Tags: #Aventuras, Histórico

Tierra de bisontes (10 page)

—¡No es eso! ¡No es eso! ¡Ven, corre, ayúdame! —pidió mientras comenzaba a arrancar la hierba a su alrededor con la desesperación de un poseso—. ¡Vamos! Tenemos que despejar toda esta zona y amontonar la hierba en el centro. ¡Date prisa!

—¿Pero para qué? —quiso saber Cienfuegos.

—No pierdas el tiempo y haz lo que te digo, por favor —fue el perentorio ruego—. Luego te lo explico.

Concluida la tarea, arrancada la hierba en un radio de unos diez metros y agrupada en el centro, el gaditano se apresuró a introducir las manos dentro del considerable montón de paja y golpear el pedernal con el fin de conseguir que saltaran las primeras chispas.

—Pero si enciendes fuego descubrirán dónde estamos —le hizo notar el canario en buena lógica.

—¡Eso ya lo saben…! —fue la respuesta—. Pero lo que no saben, aunque muy pronto lo descubrirán, es que tenemos fuego. ¡Menuda sorpresa!

Efectivamente, a los pocos instantes la pajiza hierba comenzó a arder, con lo que una pequeña columna de humo se alzó al cielo para inclinarse poco a poco en dirección este.

En cuanto las llamas ganaron en intensidad, Silvestre Andújar las regó con sus orines procurando esparcir el chorro de uno a otro lado sin concentrarlo en ningún punto.

—¡Mea, mea! —suplicó a su compañero de fatigas—. Humedece la hierba, pero sin apagar el fuego… ¡Venga! Haz lo que te digo y no discutas.

El cada vez más perplejo gomero lo imitó, pero no pudo menos que inquirir:

—¿Y qué demonios conseguiremos meándonos en el fuego?

—Que la paja se humedezca, con lo que el humo será negro.

—¡Ya! ¿Y eso para qué?

El otro se limitó a hacer un gesto hacia donde sus perseguidores parecían haberse detenido en su rápida carrera, al tiempo que señalaba:

—Ellos lo entienden, y eso es lo que importa.

Cuando la columna de humo, ahora mucho más oscura, se elevó suficientemente, Silvestre Andújar tomó la piel de bisonte con la que se cubría y, pidiendo al canario que la agarrara por el otro extremo, la situó a poco más de un metro sobre el fuego.

La mantuvo allí casi un minuto y de un solo golpe la apartó permitiendo que el humo que se había concentrado debajo surgiera de un solo golpe.

Repitió la extraña maniobra por tres veces; luego dejó la piel a un lado, cargó la ballesta, ató a la flecha un haz de hierba seca y la lanzó muy alta en dirección a los indígenas.

Por último, se sentó a observar los movimientos de sus perseguidores.

Apenas habían pasado cinco minutos cuando el que parecía comandarlos clavó en el suelo una larga lanza de cuya parte posterior colgaba un vistoso penacho de plumas rojas y blancas.

A continuación, dio media vuelta y se alejó por donde había venido seguido por todos sus compañeros.

—¡Bien, hijos de puta! ¡Bien! —exclamó sin poder contenerse quien había sido su esclavo durante tres largos años—. ¡A tomar por el culo! ¡Así os pudráis en el infierno!

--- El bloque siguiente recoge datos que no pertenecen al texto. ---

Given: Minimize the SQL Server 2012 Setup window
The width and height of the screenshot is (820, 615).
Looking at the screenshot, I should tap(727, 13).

Cienfuegos, que se había acomodado junto a él a contemplar cómo sus perseguidores renunciaban a la caza para perderse de vista, vencidos y cabizbajos, permitió que disfrutara a gusto de su innegable e incruenta victoria, antes de inquirir:

—¿Me explicarás ahora qué significado ha tenido todo esto?

El otro se volvió a mirarlo sonriente mientras asentía una y otra vez con la cabeza.

—Todos los indios de las grandes praderas cuentan con dos grandes aliados que son también sus dos mayores enemigos: el fuego y los bisontes —dijo—. Las inmensas manadas de bisontes, o búfalos, como ellos les llaman, les proporcionan comida, vestidos y pieles con las que construir sus viviendas. Sin embargo, cuando se asustan y provocan una estampida, lo arrasan todo a su paso, y cuando les apetece se marchan muy lejos, a terrenos que pertenecen a otras tribus, lo cual trae aparejado el hambre y en ocasiones la guerra.

—Se entiende al ver esas gigantescas manadas que serían capaces de alimentar a medio mundo.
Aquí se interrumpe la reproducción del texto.